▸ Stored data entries
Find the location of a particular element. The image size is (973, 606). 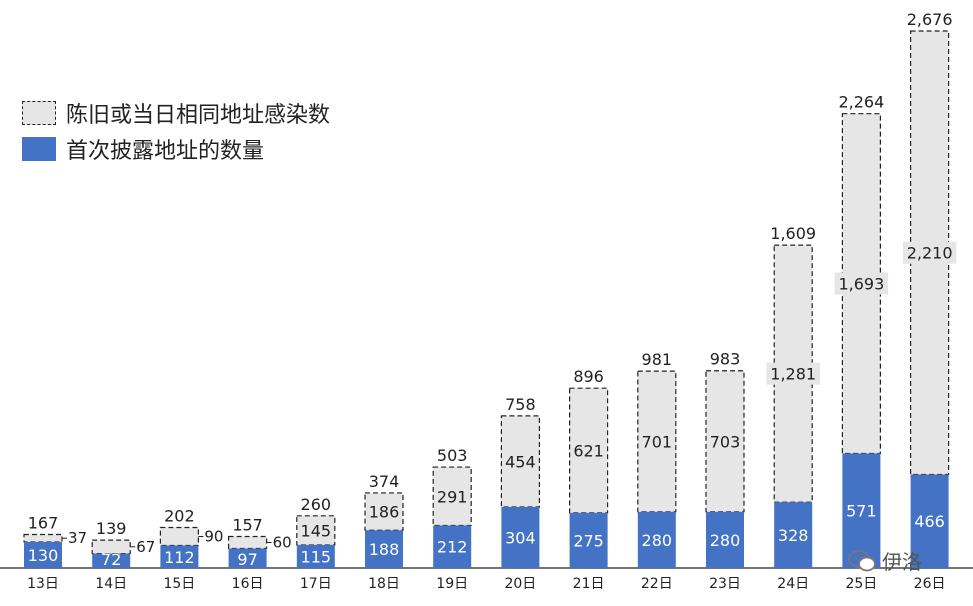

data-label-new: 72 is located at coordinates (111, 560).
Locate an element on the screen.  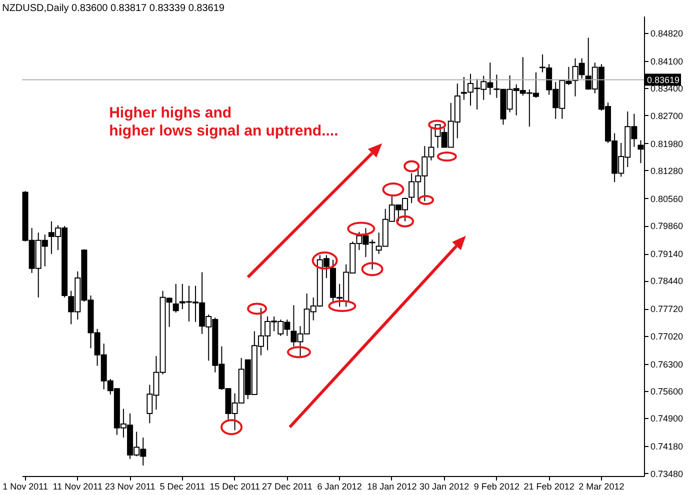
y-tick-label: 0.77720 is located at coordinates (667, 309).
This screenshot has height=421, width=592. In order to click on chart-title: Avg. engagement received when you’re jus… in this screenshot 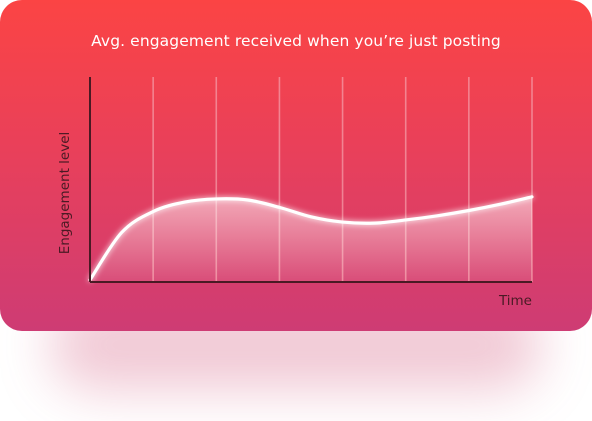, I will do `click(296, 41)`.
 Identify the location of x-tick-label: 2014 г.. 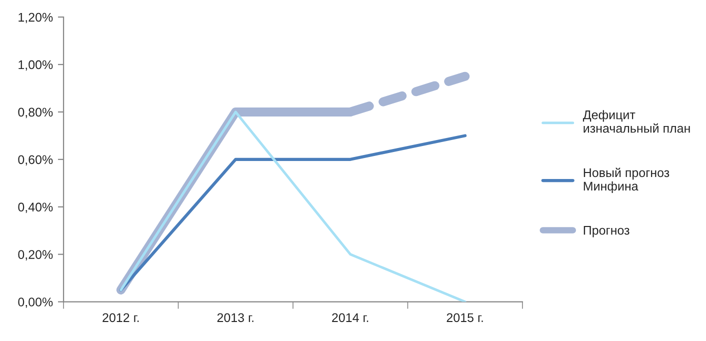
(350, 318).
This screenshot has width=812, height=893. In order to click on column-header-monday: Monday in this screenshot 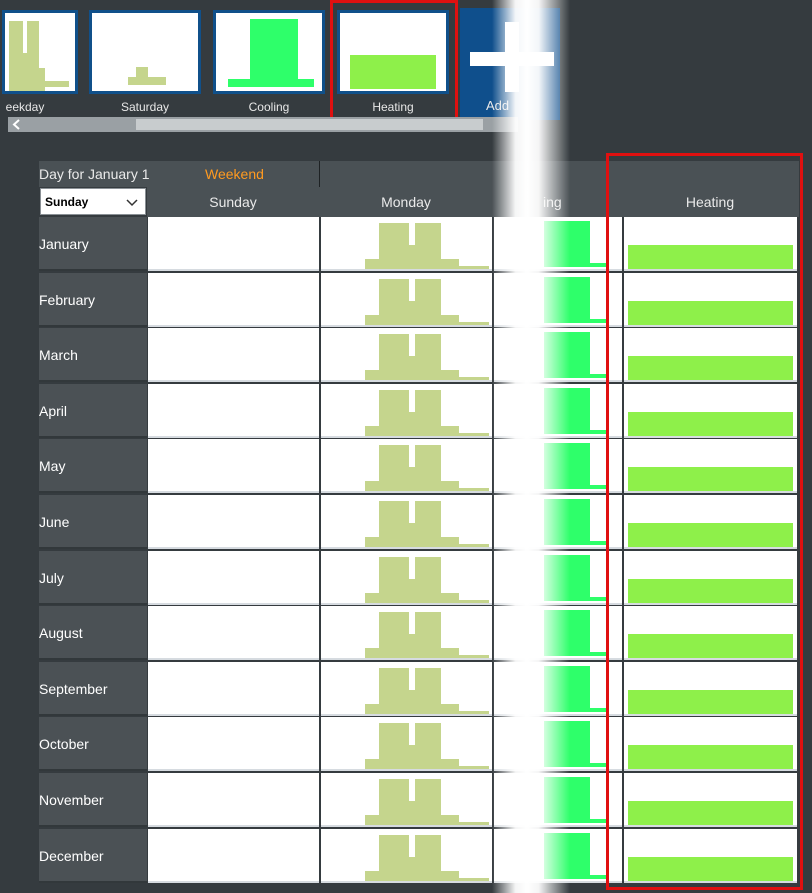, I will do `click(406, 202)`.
...
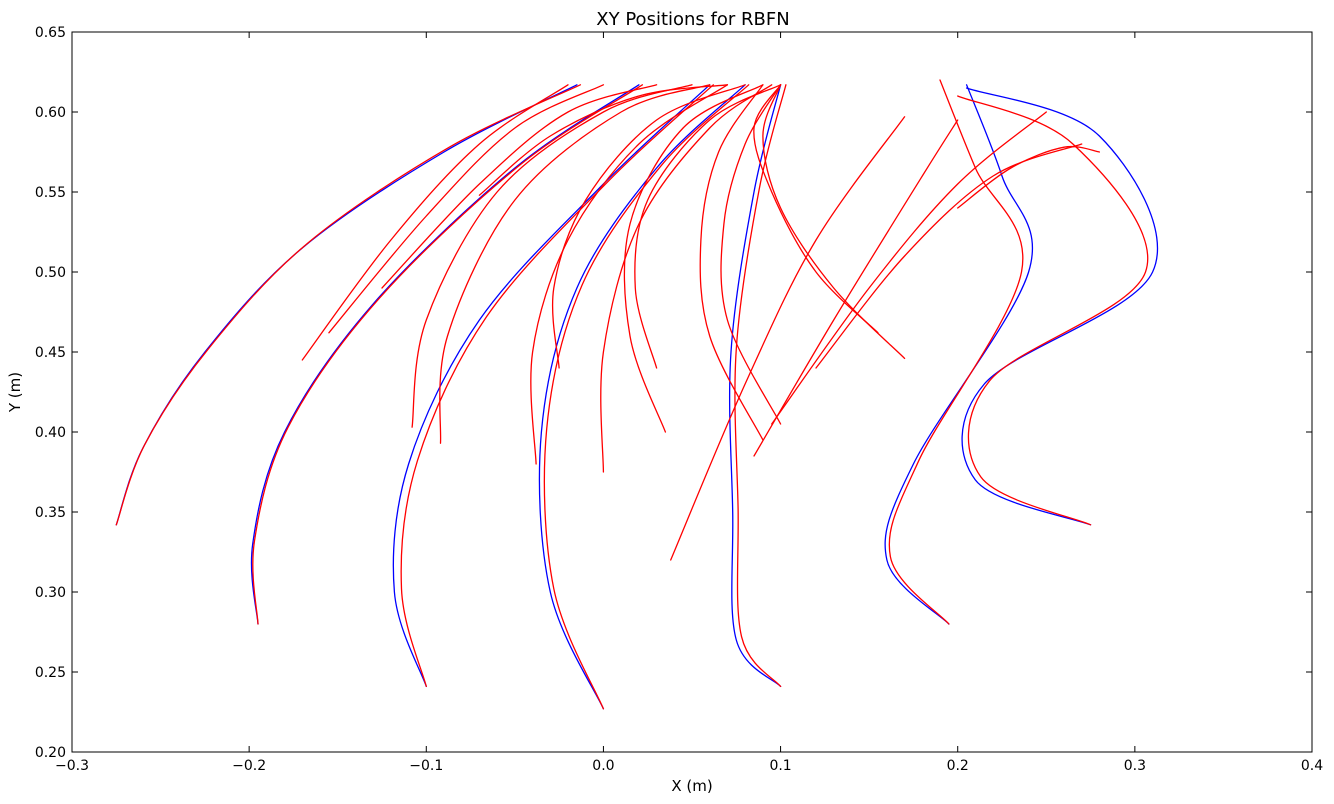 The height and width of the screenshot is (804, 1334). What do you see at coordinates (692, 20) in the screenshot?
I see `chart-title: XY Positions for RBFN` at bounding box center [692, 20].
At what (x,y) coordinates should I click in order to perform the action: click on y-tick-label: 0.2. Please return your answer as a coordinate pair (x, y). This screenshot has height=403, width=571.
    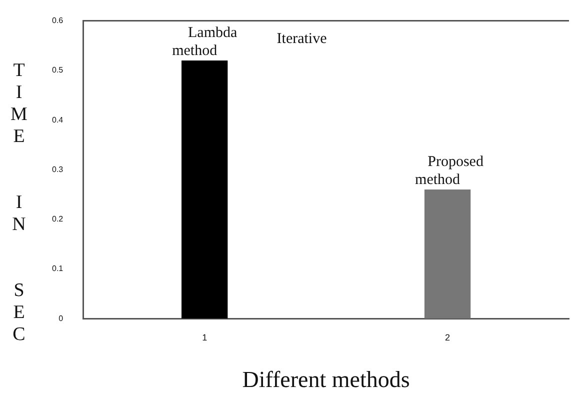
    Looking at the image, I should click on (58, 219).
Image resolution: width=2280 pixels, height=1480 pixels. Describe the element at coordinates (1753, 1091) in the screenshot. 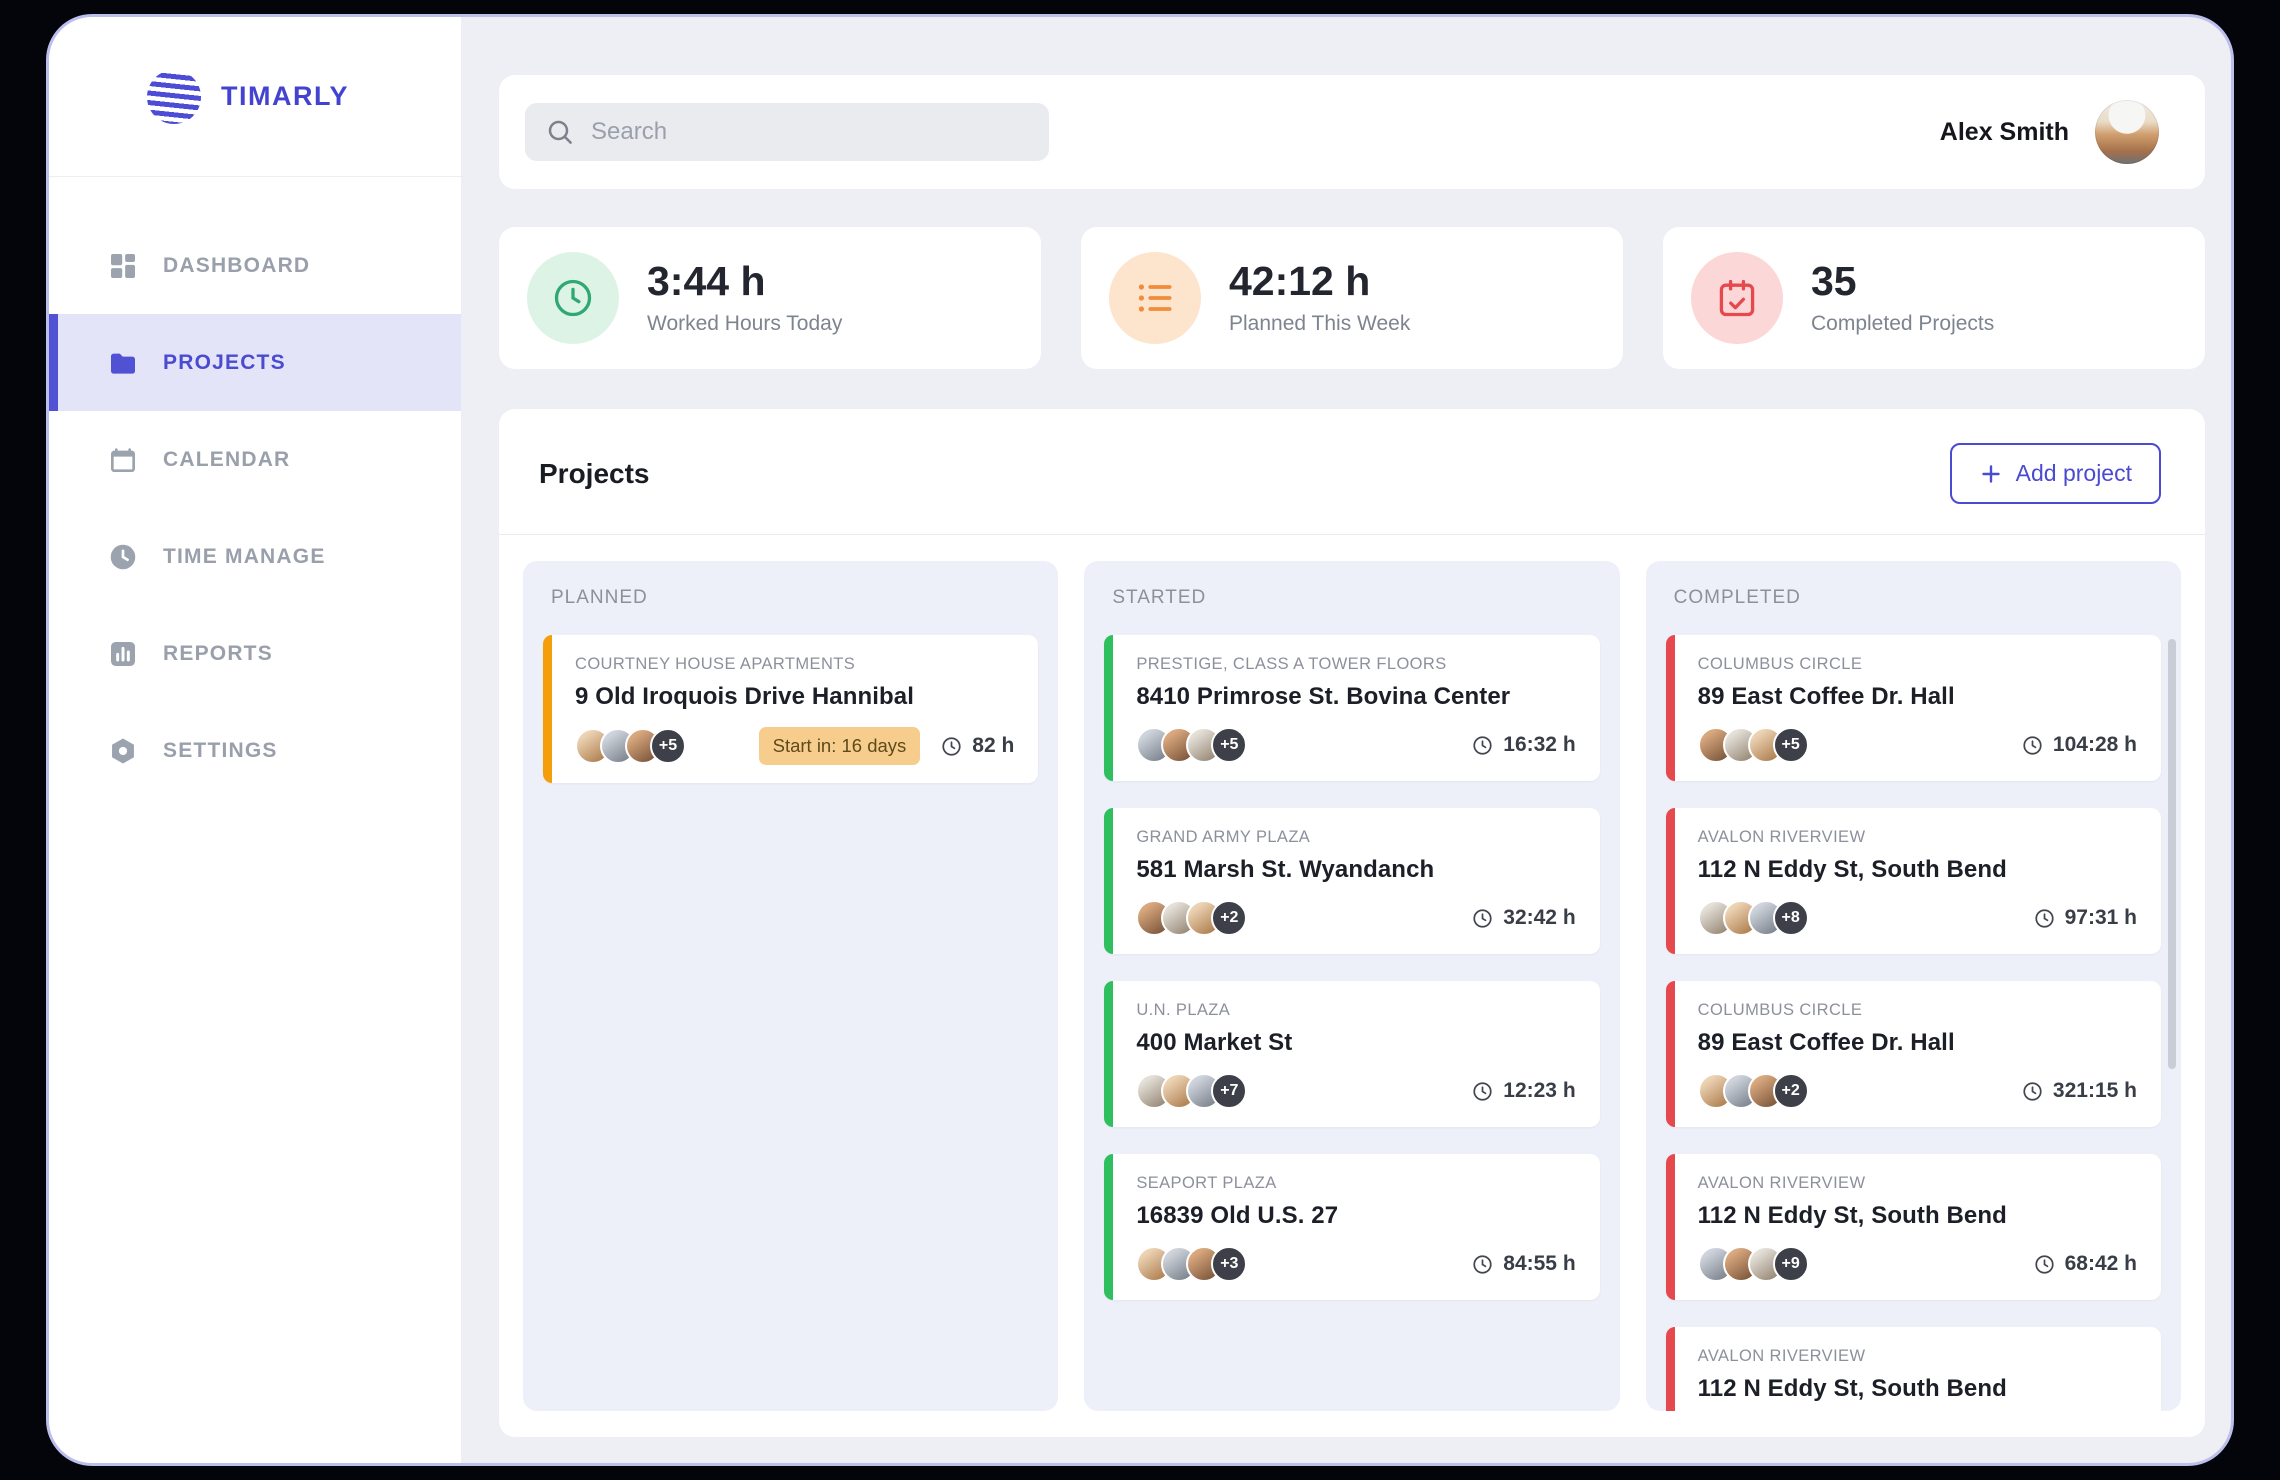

▸ Instruction
Please copy out, word for word, the part of the entries that opens with the line containing "Find the location" and closes with the line containing "y-tick-label: 0.77720 is", including both of those lines. Leave the pictures out.

▸ Answer to the problem
Find the location of a particular element. The image size is (973, 606). 

data-label-new: 72 is located at coordinates (111, 560).
Locate an element on the screen.  
y-tick-label: 0.77720 is located at coordinates (667, 309).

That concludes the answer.